WHAT THE EXERCISE ASKS: If a line in the entries below contains "agent", copy it.

DATA SHOWN:
● ● ● ● ●

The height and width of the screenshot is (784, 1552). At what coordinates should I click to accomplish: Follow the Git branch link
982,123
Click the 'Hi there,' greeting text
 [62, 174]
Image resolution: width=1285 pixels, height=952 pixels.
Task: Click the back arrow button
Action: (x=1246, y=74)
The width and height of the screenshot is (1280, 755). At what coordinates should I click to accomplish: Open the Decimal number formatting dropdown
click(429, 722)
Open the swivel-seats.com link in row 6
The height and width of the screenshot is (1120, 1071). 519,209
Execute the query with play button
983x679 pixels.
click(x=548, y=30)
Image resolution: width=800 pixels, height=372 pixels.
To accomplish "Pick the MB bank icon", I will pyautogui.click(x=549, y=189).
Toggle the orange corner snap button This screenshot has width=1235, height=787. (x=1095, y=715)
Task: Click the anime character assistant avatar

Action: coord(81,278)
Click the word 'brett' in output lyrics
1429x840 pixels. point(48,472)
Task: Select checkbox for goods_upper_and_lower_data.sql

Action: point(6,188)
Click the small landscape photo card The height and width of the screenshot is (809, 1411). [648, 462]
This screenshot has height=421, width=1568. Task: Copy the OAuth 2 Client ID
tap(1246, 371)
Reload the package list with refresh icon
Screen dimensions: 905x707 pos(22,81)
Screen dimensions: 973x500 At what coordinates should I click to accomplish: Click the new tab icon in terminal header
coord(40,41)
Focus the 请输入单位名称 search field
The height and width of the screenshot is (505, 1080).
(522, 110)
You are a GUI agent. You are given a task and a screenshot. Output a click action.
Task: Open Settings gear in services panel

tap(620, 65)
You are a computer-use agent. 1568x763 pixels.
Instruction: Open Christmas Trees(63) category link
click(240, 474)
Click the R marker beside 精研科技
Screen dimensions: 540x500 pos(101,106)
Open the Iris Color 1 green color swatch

● ● ● ● ●

SOLUTION TO THE EXERCISE:
You are a GUI agent. You are given a task and a screenshot. Output a click action.
You are a computer-use agent. 1568x763 pixels.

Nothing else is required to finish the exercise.